**Exercise details:** Nothing but a full, exact copy of the data is needed.

BEGIN Data under study

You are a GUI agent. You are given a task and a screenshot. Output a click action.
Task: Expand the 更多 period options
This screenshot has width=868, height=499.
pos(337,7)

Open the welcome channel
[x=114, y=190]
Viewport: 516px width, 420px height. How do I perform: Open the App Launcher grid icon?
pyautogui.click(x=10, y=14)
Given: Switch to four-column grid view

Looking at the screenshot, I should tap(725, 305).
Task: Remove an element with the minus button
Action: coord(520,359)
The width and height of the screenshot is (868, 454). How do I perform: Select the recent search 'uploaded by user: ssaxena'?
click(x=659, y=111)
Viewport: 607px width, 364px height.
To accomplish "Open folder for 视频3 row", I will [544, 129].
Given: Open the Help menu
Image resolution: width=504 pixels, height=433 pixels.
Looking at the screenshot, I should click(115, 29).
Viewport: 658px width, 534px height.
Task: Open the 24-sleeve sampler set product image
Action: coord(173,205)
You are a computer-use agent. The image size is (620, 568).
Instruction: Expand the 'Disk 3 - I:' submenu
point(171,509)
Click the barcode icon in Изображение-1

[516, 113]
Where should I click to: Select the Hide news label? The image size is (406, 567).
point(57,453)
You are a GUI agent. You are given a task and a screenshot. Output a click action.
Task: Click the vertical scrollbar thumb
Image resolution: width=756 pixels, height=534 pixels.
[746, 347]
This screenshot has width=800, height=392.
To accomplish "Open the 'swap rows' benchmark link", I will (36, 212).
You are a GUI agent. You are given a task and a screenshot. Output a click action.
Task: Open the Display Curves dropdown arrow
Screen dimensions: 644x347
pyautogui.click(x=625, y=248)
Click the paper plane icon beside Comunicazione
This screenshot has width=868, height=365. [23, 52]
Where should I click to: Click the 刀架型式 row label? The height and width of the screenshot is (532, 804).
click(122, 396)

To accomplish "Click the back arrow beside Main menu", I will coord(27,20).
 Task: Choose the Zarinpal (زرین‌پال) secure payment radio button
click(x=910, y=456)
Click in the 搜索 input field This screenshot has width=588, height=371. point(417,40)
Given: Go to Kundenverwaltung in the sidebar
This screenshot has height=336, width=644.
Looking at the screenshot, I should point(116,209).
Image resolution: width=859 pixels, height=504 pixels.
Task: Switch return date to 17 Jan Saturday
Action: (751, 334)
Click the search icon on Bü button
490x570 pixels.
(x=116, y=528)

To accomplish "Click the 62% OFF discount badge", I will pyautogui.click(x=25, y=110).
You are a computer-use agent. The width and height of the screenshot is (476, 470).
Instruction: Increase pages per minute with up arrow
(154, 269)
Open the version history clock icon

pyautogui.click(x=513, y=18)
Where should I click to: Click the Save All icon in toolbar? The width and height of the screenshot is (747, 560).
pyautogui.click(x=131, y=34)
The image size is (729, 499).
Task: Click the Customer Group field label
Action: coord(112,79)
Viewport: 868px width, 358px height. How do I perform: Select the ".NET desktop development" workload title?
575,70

END Data under study

**Response to the exercise:**
You are a GUI agent. You are given a task and a screenshot. Output a click action.
Task: Expand the 更多 period options
This screenshot has width=868, height=499.
pos(337,7)

Open the welcome channel
[x=114, y=190]
Viewport: 516px width, 420px height. How do I perform: Open the App Launcher grid icon?
pyautogui.click(x=10, y=14)
Given: Switch to four-column grid view

Looking at the screenshot, I should tap(725, 305).
Task: Remove an element with the minus button
Action: coord(520,359)
The width and height of the screenshot is (868, 454). How do I perform: Select the recent search 'uploaded by user: ssaxena'?
click(x=659, y=111)
Viewport: 607px width, 364px height.
To accomplish "Open folder for 视频3 row", I will [544, 129].
Given: Open the Help menu
Image resolution: width=504 pixels, height=433 pixels.
Looking at the screenshot, I should click(115, 29).
Viewport: 658px width, 534px height.
Task: Open the 24-sleeve sampler set product image
Action: coord(173,205)
You are a computer-use agent. The image size is (620, 568).
Instruction: Expand the 'Disk 3 - I:' submenu
point(171,509)
Click the barcode icon in Изображение-1

[516, 113]
Where should I click to: Select the Hide news label? The image size is (406, 567).
point(57,453)
You are a GUI agent. You are given a task and a screenshot. Output a click action.
Task: Click the vertical scrollbar thumb
Image resolution: width=756 pixels, height=534 pixels.
[746, 347]
This screenshot has width=800, height=392.
To accomplish "Open the 'swap rows' benchmark link", I will (36, 212).
You are a GUI agent. You are given a task and a screenshot. Output a click action.
Task: Open the Display Curves dropdown arrow
Screen dimensions: 644x347
pyautogui.click(x=625, y=248)
Click the paper plane icon beside Comunicazione
This screenshot has width=868, height=365. [23, 52]
Where should I click to: Click the 刀架型式 row label? The height and width of the screenshot is (532, 804).
click(122, 396)

To accomplish "Click the back arrow beside Main menu", I will coord(27,20).
 Task: Choose the Zarinpal (زرین‌پال) secure payment radio button
click(x=910, y=456)
Click in the 搜索 input field This screenshot has width=588, height=371. point(417,40)
Given: Go to Kundenverwaltung in the sidebar
This screenshot has height=336, width=644.
Looking at the screenshot, I should point(116,209).
Image resolution: width=859 pixels, height=504 pixels.
Task: Switch return date to 17 Jan Saturday
Action: (751, 334)
Click the search icon on Bü button
490x570 pixels.
(x=116, y=528)

To accomplish "Click the 62% OFF discount badge", I will pyautogui.click(x=25, y=110).
You are a computer-use agent. The width and height of the screenshot is (476, 470).
Instruction: Increase pages per minute with up arrow
(154, 269)
Open the version history clock icon

pyautogui.click(x=513, y=18)
Where should I click to: Click the Save All icon in toolbar? The width and height of the screenshot is (747, 560).
pyautogui.click(x=131, y=34)
The image size is (729, 499).
Task: Click the Customer Group field label
Action: coord(112,79)
Viewport: 868px width, 358px height. How do I perform: Select the ".NET desktop development" workload title?
575,70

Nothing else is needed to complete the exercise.